Philaret and his followers and nationalistic radicals have continually proclaimed that they will take the Lavras for themselves.

This claim to the ancient and venerable monasteries comes after the Holy Synod of the Ecumenical Patriarchate announced that it had removed the anathema placed upon Philaret by the Russian Orthodox Church and had restored him to his hierarchical office. Philaret was a metropolitan of the canonical Church, becoming patriarch in his schismatic organization.

Representatives of the Ecumenical Patriarchate have clarified that they consider Philaret to be the “former Metropolitan of Kiev,” but he and his organization continue to consider him an active patriarch, with jurisdiction in Ukraine.

Constantinople’s statement also appealed to all in Ukraine to “avoid appropriation of churches, monasteries, and other properties,” which the Synod of the KP ignored in today’s decision.

The KP primate’s abbreviated title will be, “His Holiness (name), Patriarch of Kiev and All Rus’-Ukraine,” and the acceptable form for relations with other Local Churches is “His Beatitude Archbishop (name), Metropolitan of Kiev and All Rus’-Ukraine.”

The Russian Orthodox Church broke eucharistic communion and all relations with the Ecumenical Patriarchate over this matter earlier this week.
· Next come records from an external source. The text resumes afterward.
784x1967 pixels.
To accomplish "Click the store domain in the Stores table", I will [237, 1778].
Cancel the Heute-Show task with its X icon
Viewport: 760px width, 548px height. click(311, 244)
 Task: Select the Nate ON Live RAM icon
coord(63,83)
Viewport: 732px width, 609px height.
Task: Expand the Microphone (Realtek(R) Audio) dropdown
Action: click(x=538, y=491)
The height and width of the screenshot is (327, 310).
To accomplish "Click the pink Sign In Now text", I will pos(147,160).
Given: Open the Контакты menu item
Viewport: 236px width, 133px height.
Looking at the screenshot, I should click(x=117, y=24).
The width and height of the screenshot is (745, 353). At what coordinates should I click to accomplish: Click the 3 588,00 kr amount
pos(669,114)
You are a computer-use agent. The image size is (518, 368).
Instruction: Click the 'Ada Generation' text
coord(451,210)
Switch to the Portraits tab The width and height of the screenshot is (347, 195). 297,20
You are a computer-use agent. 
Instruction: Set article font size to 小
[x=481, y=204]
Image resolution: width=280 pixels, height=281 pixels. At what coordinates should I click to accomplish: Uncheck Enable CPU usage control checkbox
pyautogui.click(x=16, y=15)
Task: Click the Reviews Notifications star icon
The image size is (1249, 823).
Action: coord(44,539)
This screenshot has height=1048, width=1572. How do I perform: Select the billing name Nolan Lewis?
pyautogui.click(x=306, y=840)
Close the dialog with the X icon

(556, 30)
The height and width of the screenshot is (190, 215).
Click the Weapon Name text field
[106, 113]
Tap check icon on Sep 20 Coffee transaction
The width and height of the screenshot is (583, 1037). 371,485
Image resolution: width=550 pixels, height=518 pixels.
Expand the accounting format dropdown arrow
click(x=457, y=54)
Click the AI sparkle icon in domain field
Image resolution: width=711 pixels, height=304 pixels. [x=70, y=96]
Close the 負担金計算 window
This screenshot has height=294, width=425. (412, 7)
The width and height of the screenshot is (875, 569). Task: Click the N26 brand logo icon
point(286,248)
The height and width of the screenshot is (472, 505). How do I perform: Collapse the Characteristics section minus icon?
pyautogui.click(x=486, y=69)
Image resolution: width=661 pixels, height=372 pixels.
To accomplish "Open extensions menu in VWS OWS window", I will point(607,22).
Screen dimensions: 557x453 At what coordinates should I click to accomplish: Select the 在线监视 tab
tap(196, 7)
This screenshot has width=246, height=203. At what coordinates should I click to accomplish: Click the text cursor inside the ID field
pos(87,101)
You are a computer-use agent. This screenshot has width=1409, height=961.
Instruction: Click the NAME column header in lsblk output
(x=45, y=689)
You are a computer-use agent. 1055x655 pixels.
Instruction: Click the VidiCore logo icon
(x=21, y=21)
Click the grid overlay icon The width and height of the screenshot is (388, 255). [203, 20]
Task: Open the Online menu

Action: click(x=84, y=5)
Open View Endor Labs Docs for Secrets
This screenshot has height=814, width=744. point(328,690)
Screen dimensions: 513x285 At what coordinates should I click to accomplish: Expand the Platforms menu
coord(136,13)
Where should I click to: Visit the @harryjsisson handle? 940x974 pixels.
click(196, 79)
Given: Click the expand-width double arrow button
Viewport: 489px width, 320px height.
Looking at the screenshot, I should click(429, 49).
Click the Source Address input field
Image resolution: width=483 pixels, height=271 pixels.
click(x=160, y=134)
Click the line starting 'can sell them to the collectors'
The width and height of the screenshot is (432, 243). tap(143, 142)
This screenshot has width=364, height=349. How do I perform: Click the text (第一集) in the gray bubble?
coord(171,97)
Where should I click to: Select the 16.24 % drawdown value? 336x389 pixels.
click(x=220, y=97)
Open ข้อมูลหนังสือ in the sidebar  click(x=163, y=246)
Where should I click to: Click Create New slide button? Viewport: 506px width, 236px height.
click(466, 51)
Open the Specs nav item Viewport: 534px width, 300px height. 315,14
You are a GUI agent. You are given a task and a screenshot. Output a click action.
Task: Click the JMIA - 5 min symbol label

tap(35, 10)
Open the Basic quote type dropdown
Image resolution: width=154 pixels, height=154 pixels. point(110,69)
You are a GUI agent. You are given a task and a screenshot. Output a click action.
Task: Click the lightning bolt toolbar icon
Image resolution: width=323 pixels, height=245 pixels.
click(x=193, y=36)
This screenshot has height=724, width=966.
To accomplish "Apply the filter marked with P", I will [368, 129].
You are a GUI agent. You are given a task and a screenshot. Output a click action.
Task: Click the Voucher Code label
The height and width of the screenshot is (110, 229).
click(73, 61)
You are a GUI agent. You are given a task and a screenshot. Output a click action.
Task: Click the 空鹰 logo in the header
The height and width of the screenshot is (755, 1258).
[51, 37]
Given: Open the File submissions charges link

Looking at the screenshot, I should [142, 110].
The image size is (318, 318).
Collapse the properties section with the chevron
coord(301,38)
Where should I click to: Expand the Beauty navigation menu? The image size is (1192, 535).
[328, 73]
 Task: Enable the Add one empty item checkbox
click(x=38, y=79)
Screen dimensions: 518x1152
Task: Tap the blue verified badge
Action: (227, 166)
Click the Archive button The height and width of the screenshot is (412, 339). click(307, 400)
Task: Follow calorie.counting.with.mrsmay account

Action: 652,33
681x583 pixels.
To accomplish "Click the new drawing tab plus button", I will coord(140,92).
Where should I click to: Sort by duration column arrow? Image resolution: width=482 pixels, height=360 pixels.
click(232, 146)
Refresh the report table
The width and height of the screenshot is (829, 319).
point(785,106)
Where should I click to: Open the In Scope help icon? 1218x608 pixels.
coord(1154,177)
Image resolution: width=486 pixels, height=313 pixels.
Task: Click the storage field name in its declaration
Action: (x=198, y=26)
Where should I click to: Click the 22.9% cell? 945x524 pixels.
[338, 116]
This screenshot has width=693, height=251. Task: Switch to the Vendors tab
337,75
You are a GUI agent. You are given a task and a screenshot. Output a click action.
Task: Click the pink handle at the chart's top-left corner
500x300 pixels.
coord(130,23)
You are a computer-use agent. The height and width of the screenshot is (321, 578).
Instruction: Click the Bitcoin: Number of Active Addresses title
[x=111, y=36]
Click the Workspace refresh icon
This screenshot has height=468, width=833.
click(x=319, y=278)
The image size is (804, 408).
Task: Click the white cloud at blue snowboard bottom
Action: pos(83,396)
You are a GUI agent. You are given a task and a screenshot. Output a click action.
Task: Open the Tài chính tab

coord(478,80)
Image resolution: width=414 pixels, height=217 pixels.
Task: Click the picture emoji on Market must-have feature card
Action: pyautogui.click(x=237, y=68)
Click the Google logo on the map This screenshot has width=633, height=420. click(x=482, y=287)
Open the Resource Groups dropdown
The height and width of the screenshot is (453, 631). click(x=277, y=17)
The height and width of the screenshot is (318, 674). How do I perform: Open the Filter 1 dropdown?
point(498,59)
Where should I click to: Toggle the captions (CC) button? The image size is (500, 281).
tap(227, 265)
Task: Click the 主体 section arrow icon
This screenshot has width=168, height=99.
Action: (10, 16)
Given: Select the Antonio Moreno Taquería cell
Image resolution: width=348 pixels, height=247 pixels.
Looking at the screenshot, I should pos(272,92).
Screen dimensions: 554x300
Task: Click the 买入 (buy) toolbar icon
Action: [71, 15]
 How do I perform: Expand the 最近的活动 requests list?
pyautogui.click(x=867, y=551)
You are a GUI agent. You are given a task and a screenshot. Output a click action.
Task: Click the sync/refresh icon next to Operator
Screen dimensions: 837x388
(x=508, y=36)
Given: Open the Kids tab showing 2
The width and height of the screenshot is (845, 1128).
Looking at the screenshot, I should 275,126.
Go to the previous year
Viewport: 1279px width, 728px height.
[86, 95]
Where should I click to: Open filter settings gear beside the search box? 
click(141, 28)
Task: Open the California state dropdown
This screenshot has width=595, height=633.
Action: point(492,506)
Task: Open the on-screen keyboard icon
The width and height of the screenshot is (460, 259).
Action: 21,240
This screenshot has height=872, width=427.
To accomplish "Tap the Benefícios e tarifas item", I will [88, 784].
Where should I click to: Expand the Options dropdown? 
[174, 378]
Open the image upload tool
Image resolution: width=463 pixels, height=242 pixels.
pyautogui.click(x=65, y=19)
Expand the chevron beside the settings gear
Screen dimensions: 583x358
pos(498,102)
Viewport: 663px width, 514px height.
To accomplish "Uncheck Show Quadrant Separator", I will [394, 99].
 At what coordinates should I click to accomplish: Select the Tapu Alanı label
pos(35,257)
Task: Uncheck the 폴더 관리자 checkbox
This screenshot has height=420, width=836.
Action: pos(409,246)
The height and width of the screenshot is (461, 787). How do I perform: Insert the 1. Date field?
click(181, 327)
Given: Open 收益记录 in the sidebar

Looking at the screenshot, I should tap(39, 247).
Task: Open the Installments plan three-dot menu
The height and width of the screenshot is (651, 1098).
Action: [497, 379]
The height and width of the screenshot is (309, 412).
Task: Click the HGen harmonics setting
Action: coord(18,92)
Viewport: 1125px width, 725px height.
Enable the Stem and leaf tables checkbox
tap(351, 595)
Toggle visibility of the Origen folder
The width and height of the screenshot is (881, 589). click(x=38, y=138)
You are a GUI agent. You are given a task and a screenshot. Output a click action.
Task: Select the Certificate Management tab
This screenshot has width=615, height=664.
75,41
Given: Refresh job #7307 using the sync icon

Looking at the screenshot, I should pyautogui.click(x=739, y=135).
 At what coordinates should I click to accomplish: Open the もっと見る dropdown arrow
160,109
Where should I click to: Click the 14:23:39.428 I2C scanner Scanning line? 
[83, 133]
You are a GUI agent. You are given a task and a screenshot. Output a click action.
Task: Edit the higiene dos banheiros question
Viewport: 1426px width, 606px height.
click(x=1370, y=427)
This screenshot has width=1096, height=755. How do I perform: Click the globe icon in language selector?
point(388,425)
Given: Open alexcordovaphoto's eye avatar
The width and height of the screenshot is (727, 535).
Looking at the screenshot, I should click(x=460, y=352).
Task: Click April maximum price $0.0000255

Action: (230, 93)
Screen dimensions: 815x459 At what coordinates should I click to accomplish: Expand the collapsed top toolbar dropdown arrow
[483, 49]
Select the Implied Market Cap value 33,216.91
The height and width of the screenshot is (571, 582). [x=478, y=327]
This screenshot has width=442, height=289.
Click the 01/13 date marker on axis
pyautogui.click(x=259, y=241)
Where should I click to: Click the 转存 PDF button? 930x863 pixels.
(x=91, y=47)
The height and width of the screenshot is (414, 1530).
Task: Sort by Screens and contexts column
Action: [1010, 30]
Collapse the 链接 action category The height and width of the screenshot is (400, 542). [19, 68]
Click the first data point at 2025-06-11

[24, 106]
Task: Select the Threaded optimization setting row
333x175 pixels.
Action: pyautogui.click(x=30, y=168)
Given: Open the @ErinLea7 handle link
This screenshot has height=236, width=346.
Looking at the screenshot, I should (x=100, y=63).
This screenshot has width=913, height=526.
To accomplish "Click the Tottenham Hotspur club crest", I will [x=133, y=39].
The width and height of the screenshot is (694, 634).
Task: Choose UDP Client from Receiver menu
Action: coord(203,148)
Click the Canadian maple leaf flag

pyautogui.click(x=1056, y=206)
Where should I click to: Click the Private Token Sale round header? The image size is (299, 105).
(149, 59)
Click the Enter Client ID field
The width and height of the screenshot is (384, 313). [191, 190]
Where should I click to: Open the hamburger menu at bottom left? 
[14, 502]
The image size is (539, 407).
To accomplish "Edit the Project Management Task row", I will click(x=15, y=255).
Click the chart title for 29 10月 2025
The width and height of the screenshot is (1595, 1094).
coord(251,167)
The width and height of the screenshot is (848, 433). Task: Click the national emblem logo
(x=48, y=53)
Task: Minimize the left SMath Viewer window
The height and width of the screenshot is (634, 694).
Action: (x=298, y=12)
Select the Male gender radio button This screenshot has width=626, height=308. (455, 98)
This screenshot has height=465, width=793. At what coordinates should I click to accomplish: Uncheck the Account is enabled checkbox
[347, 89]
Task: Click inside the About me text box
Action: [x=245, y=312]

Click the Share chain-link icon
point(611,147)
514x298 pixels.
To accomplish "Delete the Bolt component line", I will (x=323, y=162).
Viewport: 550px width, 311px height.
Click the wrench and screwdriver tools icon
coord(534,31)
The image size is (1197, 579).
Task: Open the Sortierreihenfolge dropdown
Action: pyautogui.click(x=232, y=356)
Of the fourteen local Orthodox Churches recognized the world over, twelve have expressed the viewpoint that Constantinople’s move was in violation of the canons of the Holy Orthodox Church. Only one local Church supported Constantinople wholeheartedly, and all jurisdictions except Constantinople have appealed for an interOrthodox Synod to address and solve the Ukrainian matter in a legitimate manner.